- **WHAT THIS TASK INVOLVES**
Exactly as written, output each record given below.

- **EXTRACTED ENTRIES**
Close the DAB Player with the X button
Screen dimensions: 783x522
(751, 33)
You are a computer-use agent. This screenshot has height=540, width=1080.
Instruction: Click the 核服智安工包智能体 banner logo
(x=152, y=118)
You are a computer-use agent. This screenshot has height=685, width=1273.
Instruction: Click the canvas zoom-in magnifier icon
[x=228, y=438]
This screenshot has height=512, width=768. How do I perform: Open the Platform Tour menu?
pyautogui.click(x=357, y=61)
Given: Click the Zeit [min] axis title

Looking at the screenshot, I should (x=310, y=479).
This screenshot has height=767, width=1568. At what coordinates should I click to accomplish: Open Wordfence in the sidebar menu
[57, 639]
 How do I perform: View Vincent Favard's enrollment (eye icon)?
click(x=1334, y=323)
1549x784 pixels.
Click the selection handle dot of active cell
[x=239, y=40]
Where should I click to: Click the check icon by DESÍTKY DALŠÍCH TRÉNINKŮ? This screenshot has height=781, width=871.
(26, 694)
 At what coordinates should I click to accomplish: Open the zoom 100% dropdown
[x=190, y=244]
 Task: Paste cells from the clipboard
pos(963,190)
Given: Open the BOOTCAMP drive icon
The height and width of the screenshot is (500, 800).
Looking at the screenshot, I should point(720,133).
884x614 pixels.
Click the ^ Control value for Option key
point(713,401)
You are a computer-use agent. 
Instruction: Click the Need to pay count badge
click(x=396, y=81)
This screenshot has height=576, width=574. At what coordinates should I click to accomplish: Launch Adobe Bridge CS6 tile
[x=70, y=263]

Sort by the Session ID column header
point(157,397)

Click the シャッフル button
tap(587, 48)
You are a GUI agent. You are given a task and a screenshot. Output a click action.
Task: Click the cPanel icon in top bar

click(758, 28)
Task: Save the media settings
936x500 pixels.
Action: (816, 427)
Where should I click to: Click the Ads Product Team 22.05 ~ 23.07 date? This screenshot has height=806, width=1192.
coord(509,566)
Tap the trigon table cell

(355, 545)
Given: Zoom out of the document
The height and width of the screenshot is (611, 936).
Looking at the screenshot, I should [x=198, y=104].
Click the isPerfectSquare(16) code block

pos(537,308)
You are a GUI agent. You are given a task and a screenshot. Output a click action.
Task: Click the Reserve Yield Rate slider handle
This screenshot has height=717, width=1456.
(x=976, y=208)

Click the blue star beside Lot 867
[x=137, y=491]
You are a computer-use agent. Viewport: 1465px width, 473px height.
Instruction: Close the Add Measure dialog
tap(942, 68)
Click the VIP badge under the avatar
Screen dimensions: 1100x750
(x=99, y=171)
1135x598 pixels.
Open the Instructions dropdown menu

- **OUTPUT BELOW**
Close the DAB Player with the X button
Screen dimensions: 783x522
(751, 33)
You are a computer-use agent. This screenshot has height=540, width=1080.
Instruction: Click the 核服智安工包智能体 banner logo
(x=152, y=118)
You are a computer-use agent. This screenshot has height=685, width=1273.
Instruction: Click the canvas zoom-in magnifier icon
[x=228, y=438]
This screenshot has height=512, width=768. How do I perform: Open the Platform Tour menu?
pyautogui.click(x=357, y=61)
Given: Click the Zeit [min] axis title

Looking at the screenshot, I should (x=310, y=479).
This screenshot has height=767, width=1568. At what coordinates should I click to accomplish: Open Wordfence in the sidebar menu
[57, 639]
 How do I perform: View Vincent Favard's enrollment (eye icon)?
click(x=1334, y=323)
1549x784 pixels.
Click the selection handle dot of active cell
[x=239, y=40]
Where should I click to: Click the check icon by DESÍTKY DALŠÍCH TRÉNINKŮ? This screenshot has height=781, width=871.
(26, 694)
 At what coordinates should I click to accomplish: Open the zoom 100% dropdown
[x=190, y=244]
 Task: Paste cells from the clipboard
pos(963,190)
Given: Open the BOOTCAMP drive icon
The height and width of the screenshot is (500, 800).
Looking at the screenshot, I should point(720,133).
884x614 pixels.
Click the ^ Control value for Option key
point(713,401)
You are a computer-use agent. 
Instruction: Click the Need to pay count badge
click(x=396, y=81)
This screenshot has height=576, width=574. At what coordinates should I click to accomplish: Launch Adobe Bridge CS6 tile
[x=70, y=263]

Sort by the Session ID column header
point(157,397)

Click the シャッフル button
tap(587, 48)
You are a GUI agent. You are given a task and a screenshot. Output a click action.
Task: Click the cPanel icon in top bar

click(758, 28)
Task: Save the media settings
936x500 pixels.
Action: (816, 427)
Where should I click to: Click the Ads Product Team 22.05 ~ 23.07 date? This screenshot has height=806, width=1192.
coord(509,566)
Tap the trigon table cell

(355, 545)
Given: Zoom out of the document
The height and width of the screenshot is (611, 936).
Looking at the screenshot, I should [x=198, y=104].
Click the isPerfectSquare(16) code block

pos(537,308)
You are a GUI agent. You are given a task and a screenshot. Output a click action.
Task: Click the Reserve Yield Rate slider handle
This screenshot has height=717, width=1456.
(x=976, y=208)

Click the blue star beside Lot 867
[x=137, y=491]
You are a computer-use agent. Viewport: 1465px width, 473px height.
Instruction: Close the Add Measure dialog
tap(942, 68)
Click the VIP badge under the avatar
Screen dimensions: 1100x750
(x=99, y=171)
1135x598 pixels.
Open the Instructions dropdown menu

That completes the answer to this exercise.